Information on the infections identified in laboratories—by culture,
serology, or other means—is of critical importance to all of us
in controlling the spread of communicable disease. Reporting that information
promptly to the local public health agency not only is a good idea but
also is required by law. We now have vastly improved mechanisms to make
it happen—electronic linkages between our laboratory information
systems and public health information systems.
Why this is a plus for the lab:
- Results are sent to public health as soon as they’re available rather
than days later. Public health staff can begin evaluating cases in the
laboratory’s local community much more promptly. Some organisms must
be reported to public health within 24 hours; this is much more likely
to happen when the routing is automatic and continuous.
- Every case that meets defined criteria is sent automatically.
- Laboratory management is better assured that it is in compliance
with the reporting law. In addition, some public health jurisdictions,
such as New York state, require that laboratories report electronically.
Others, such as the California lead program, have required electronic
reporting of particular analytes.
- Though the HIPAA law exempts public health reporting from the patient-permission
requirement, records of what has been sent must be kept. An electronic
interface does this automatically—and more reliably and completely
than a manual reporting system.
- Manually reporting legally reportable laboratory data consumes considerable
staff time. A study at the Washington State Department of Health found
that it costs laboratories between $.50 (for very high-volume laboratories)

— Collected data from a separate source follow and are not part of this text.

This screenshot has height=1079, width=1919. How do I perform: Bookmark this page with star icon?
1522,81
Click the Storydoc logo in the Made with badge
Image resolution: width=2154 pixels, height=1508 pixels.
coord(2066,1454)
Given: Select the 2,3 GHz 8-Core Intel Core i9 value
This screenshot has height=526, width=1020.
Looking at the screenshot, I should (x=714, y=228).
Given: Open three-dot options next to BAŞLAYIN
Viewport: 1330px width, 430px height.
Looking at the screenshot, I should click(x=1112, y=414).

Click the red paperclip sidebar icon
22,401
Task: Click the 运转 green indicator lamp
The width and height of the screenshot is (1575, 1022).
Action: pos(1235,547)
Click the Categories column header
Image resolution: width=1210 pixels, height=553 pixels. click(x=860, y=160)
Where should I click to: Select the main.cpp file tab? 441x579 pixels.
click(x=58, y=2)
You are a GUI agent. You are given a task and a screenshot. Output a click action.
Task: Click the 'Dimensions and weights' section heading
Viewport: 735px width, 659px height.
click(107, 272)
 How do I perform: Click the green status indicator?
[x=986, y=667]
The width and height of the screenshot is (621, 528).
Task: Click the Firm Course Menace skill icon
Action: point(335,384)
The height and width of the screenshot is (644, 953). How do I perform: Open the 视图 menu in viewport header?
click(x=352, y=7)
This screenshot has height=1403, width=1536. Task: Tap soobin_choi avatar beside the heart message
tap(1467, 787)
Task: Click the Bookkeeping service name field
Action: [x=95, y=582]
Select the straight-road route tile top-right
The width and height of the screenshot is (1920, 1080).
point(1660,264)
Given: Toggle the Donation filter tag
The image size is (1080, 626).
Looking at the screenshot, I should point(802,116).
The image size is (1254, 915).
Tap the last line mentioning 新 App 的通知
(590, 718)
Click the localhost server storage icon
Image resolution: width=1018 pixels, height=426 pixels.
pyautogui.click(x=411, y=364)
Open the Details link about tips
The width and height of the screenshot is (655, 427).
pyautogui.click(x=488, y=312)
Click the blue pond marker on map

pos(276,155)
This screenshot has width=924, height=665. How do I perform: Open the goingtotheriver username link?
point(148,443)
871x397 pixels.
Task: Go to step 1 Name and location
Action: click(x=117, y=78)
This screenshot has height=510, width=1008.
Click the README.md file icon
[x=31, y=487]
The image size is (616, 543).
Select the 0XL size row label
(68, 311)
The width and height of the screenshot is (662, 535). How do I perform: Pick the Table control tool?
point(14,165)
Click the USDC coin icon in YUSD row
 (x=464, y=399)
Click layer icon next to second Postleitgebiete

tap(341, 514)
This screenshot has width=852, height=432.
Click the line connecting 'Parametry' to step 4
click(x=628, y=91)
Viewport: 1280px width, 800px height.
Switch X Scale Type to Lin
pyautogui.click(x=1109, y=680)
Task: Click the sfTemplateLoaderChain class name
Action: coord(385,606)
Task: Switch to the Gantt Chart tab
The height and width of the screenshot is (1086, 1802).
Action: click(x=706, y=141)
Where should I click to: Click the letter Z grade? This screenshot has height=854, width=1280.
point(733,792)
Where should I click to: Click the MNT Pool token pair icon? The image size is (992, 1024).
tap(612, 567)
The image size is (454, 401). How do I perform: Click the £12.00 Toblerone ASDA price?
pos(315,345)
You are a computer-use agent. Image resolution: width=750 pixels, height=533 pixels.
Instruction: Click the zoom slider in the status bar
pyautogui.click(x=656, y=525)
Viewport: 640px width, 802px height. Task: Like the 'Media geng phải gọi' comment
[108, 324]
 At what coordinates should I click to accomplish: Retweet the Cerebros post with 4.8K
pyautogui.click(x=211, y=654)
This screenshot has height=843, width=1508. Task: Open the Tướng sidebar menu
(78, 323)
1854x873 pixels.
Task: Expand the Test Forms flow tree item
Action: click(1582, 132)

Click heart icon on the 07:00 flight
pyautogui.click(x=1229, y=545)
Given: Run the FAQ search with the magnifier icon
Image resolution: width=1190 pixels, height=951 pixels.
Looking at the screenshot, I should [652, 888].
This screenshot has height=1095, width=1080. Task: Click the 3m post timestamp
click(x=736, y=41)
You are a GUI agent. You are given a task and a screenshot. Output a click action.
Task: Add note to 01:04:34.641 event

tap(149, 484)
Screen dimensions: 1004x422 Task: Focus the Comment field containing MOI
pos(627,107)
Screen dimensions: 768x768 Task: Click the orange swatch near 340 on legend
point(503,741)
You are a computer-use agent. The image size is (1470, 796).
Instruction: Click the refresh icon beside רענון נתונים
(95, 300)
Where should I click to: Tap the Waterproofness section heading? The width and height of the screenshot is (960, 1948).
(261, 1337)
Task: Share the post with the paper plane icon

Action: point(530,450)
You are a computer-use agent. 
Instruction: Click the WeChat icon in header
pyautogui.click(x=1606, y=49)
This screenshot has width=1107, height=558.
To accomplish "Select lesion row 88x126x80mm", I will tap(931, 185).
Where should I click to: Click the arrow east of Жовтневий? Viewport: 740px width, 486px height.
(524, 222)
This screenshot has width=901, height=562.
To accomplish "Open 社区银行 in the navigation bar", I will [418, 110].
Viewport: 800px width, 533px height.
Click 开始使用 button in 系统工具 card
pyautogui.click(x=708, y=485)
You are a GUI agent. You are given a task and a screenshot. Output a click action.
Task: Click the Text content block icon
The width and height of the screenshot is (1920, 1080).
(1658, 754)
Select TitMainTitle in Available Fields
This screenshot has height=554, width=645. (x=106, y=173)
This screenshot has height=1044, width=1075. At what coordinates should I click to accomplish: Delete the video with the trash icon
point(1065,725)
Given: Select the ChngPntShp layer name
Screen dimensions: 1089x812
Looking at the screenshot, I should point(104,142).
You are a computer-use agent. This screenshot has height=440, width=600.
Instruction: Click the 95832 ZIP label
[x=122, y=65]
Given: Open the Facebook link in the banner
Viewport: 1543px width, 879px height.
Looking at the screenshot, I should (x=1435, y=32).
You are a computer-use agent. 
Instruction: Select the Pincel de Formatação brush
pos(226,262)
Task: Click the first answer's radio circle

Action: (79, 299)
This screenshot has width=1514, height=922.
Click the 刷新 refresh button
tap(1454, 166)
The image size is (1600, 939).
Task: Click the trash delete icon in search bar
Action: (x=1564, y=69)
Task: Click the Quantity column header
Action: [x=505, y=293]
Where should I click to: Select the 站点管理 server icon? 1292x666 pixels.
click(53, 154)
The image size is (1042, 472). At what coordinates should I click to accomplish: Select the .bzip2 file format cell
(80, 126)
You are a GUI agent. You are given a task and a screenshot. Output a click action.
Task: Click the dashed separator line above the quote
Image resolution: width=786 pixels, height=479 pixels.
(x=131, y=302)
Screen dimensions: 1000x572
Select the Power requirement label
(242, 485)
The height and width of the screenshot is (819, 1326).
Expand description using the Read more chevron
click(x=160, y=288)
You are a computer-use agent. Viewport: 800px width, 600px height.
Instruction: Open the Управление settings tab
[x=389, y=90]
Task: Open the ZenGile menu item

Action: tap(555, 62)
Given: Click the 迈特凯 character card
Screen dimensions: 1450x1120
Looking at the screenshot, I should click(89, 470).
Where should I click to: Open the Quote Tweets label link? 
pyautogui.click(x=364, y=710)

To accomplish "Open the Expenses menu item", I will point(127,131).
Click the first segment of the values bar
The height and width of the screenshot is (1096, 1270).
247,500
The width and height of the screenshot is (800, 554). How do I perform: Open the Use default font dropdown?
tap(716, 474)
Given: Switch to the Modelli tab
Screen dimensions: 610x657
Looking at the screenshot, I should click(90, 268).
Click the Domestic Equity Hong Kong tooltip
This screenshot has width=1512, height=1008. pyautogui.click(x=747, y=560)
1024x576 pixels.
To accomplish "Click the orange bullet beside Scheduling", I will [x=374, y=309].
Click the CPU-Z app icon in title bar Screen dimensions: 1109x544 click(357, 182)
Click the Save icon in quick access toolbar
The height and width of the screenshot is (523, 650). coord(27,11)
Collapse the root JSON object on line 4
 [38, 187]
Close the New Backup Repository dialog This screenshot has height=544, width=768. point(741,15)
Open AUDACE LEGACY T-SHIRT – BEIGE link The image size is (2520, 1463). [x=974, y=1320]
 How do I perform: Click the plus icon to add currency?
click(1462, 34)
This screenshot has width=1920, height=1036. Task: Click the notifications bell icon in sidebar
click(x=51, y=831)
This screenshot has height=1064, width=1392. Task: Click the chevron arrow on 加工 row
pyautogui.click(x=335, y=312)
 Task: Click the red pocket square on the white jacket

and $5 (for a more typical lab) in staff time to send a lab report manually
to the public health agency.
What types of information should you send? First, reportable diseases—every
case of Salmonella, Chlamydia, viral hepatitis, and so on. In
California, more than 80 infectious diseases are legally reportable. As
soon as public health personnel receive your report of a hepatitis case,
they will call to ask for the liver enzymes, so I advise sending them
with the original report.
Second, send all antimicrobial susceptibility results (for all organisms,
not just reportables). In the past, public health agencies collected summarized
antibiograms from the hospitals in their jurisdiction. However, different
institutions use different rules to create those—with different
denominators. By obtaining raw data continually from all local laboratories,
the public health agency will be able to calculate resistance patterns
consistently and comprehensively, and to look for subtle trends that may
be affecting one region of the community or one type of institution. Patient
identifiers are not required for this analysis, but a unique hashed patient
code is helpful (to recognize an organism that has been cultured two or
three times in a single patient and to avoid counting that multiple times
in the statistics).
Third, send a de-identified order transaction for every blood culture,
CSF cell count, and other tests indicative of a workup for infectious
disease. The pattern of certain test orders may be a useful indicator
of disease outbreaks. For example, one index of influenza season in our
community is that the blood culture machines at some of our busier hospitals
fill up. Rather than require the laboratory information system to maintain
a daily count of blood cultures, the simplest operational procedure may
be to send a de-identified order transaction for every culture. Likewise,
cerebrospinal fluid cell count orders (and perhaps results) and stool
culture orders may be useful.
Many health departments now provide Web pages for laboratories to type
in reportable disease cases. Though better than paper reports—12
laboratories in Los Angeles County now report this way—these Web
pages do not provide most of the advantages of full electronic reporting
between the lab information system and public health information system.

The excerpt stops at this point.